The 16th Ordinary General Assembly of the Synod of Bishops, commonly referred to as the synod on synodality, is an upcoming  synod of bishops of the Catholic Church which will conclude in October 2024 and has as its theme "For a synodal Church: communion, participation and mission".

The date of the synod was first announced as October 2022, but was then changed to October 2023 because the scope of the synod had been widened. A further extension was announced in October 2022, taking the closing date to October 2024.

Background

From the beginning of his papacy, Pope Francis expressed his desire to strengthen the collegial aspects of the Church's governance, and he argued for more recognition of charismatic gifts in the Church. On September 15, 2018, Francis approved the new apostolic constitution Episcopalis communio (Episcopal communion). The constitution states that the Synod's final document, if approved by the members with "moral unanimity" and, if the Pope has "granted deliberative power to the Synod Assembly", becomes part of the ordinary Magisterium of Catholic teaching "once it has been ratified and promulgated by him". The new constitution also provides for the laity to send their contributions directly to the synod's secretary general. Some analysts surmise that the greatest achievement of Francis' papacy may be his creation of a more synodal Catholic church, where synods serve as a platform for open and energetic debate.

Preparation 
Pope Francis announced the Synod on Synodality on March 7, 2020.

On 24 May 2019, Nathalie Becquart was appointed, along with four other women and one man, as consultor to the general secretariat of the Synod of Bishops in the Catholic Church. It is the first time for women to be appointed to that position. Becquart saw the appointment as a part of Pope Francis's effort "to implement synodality at every level of the Church’s life" and to benefit from the important contribution that women can make. Becquart proposed a symbolic step of asking a woman to lead the retreat for the Roman Curia one year. On 6 February 2021, Pope Francis appointed Becquart as an undersecretary of the Synod of Bishops, making her the first woman to have the right to vote in the Catholic Synod of Bishops.

Cardinal Mario Grech, secretary-general of the Synod of Bishops, said that the synod was not like a parliament, where one sides stands to gain as the other loses. It is also not as important who has a vote on the final document, he said, as much as Catholics around the world "dialogue, converse, discern together in order to" find consensus.

» Exercise tasks:
[a] List every person the synod on synodality article identifies by name.
[b] Carry on the article about the synod on synodality from its last sentence.

» Recorded information:
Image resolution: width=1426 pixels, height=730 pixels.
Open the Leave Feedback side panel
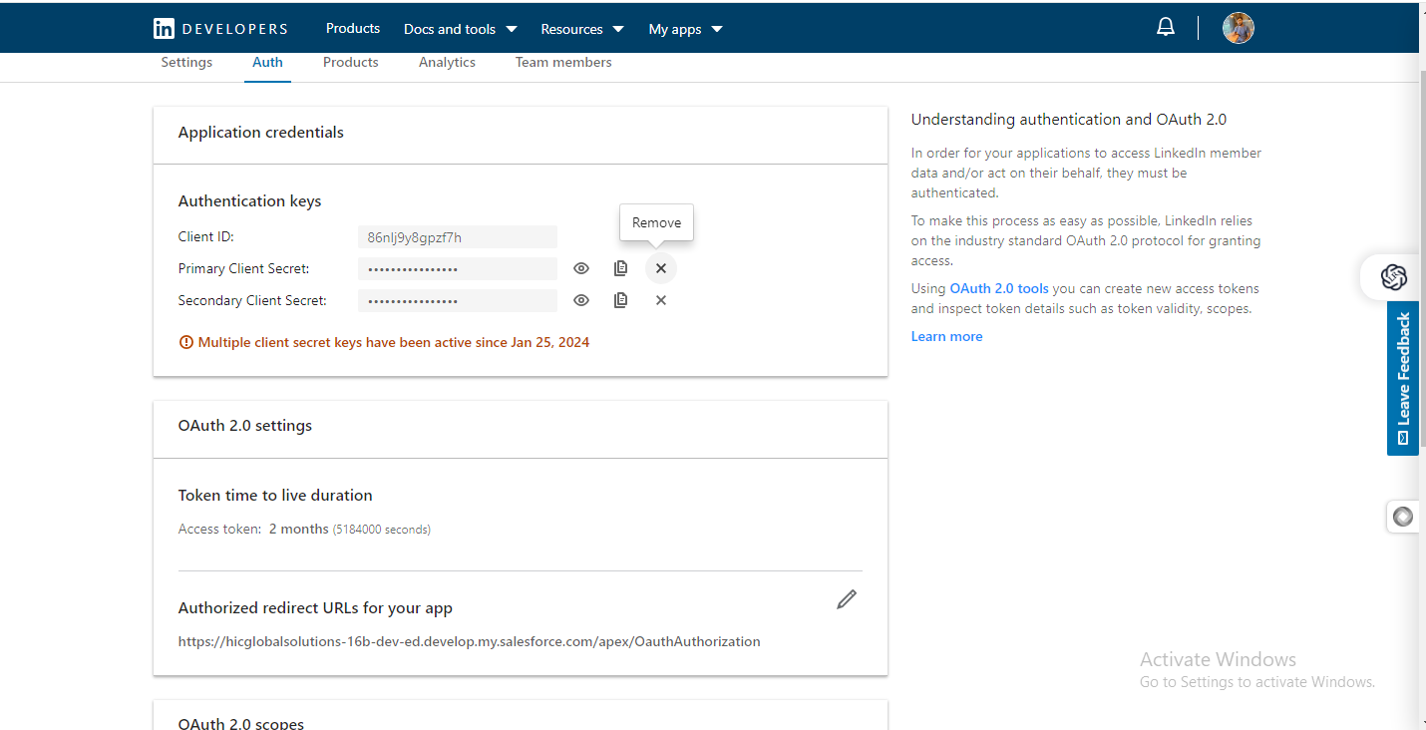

» In response:
[a] Pope Francis, Nathalie Becquart, Cardinal Mario Grech

[b]
Synodality
Several months before announcing the synod, Pope Francis said that "Synodality is a style, it is a walk together, and it is what the Lord expects from the Church of the third millennium." According to the International Theological Commission, synodality is "the action of the Spirit in the communion of the Body of Christ and in the missionary journey of the People of God." It is more commonly understood as a process by which the Church undergoes discernment on a variety of issues. Aided by the Holy Spirit, the laity, priests, bishops, and religious each use their own gifts and charisms to help the Church make decisions. The notion of the Church as "synodal" by its very nature requires "careful theological clarification," according to the Commission, as it is a relatively new concept.

Preparatory documents
In September 2021, the Vatican released a preparatory document and "handbook" to dioceses around the world to help them prepare for the synod. According to the document:

The purpose of this synod is not to produce more documents. Rather, it is intended to inspire people to dream about the church we are called to be, to make people's hopes flourish, to stimulate trust, to bind up wounds, to weave new and deeper relationships, to learn from one another, to build bridges, to enlighten minds, warm hearts, and restore strength to our hands for our common mission."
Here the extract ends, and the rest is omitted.